### The task
Give again, word for word, each line below starting at the one that contains "Task: Click the IOTA black legend dot" and ending at the one that contains "The image size is (2077, 1125).".

### Data
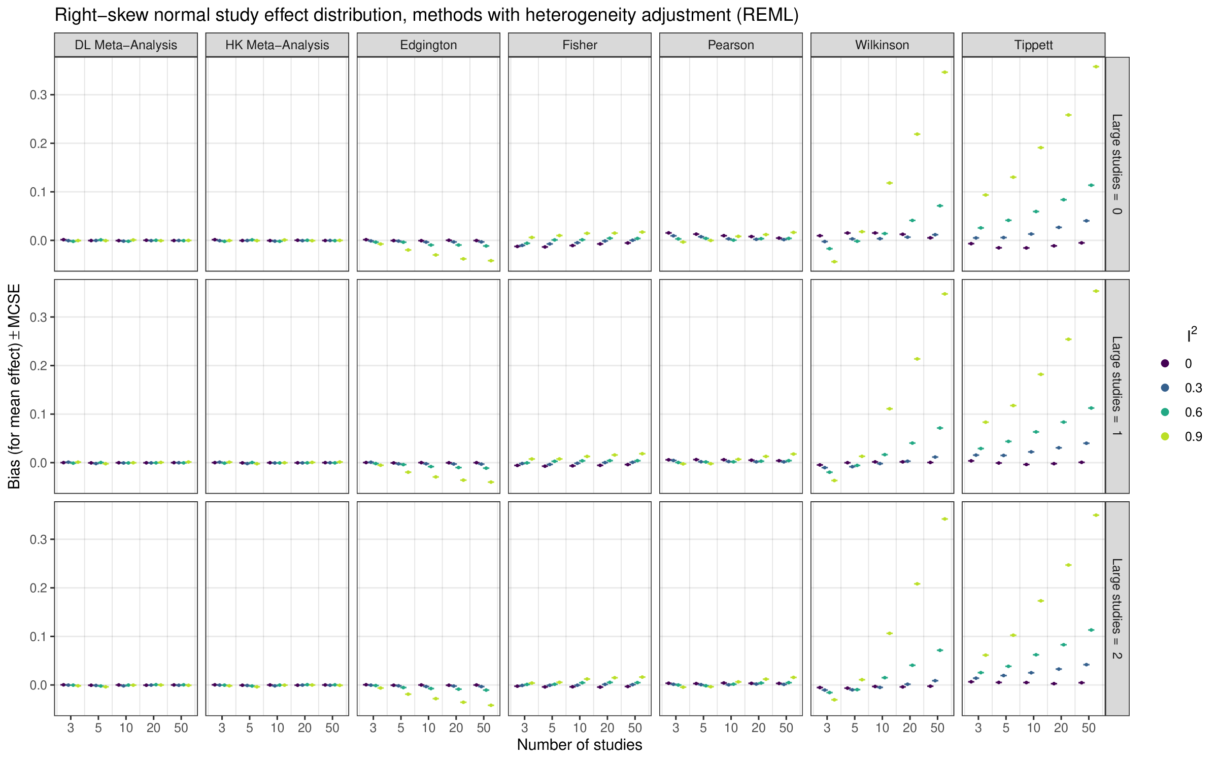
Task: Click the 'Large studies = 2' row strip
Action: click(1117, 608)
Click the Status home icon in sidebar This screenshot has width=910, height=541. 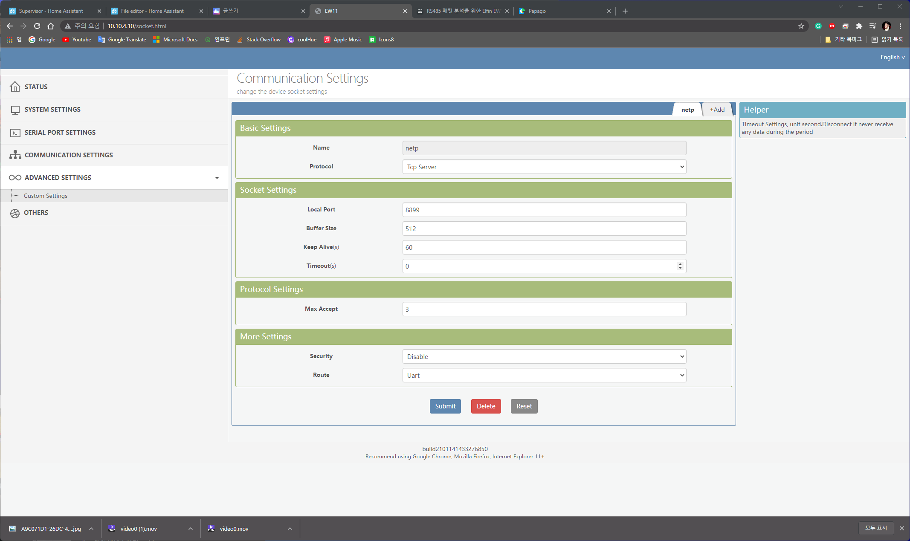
---
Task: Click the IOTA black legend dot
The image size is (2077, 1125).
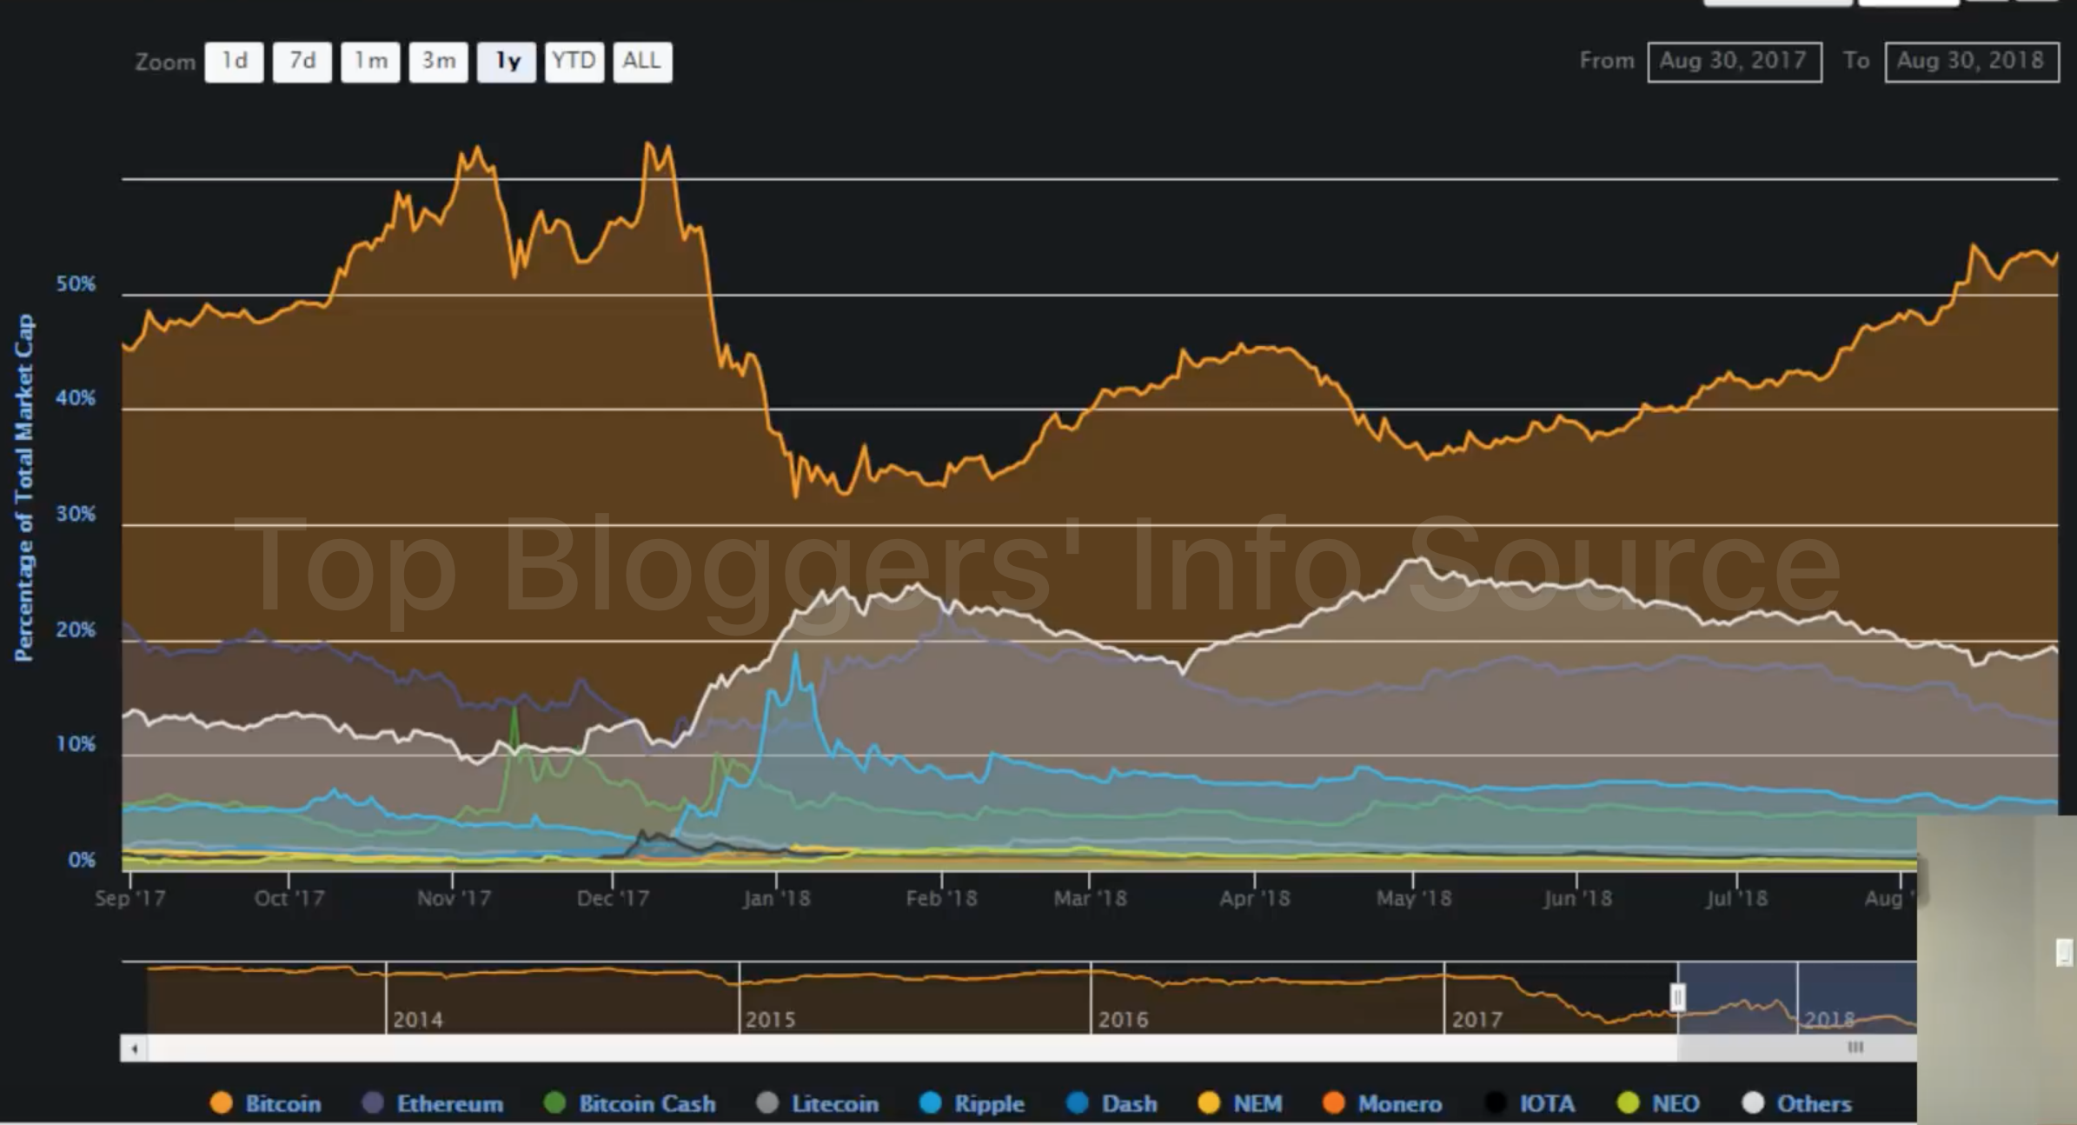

### Output for this task
Task: Click the IOTA black legend dot
The image size is (2077, 1125).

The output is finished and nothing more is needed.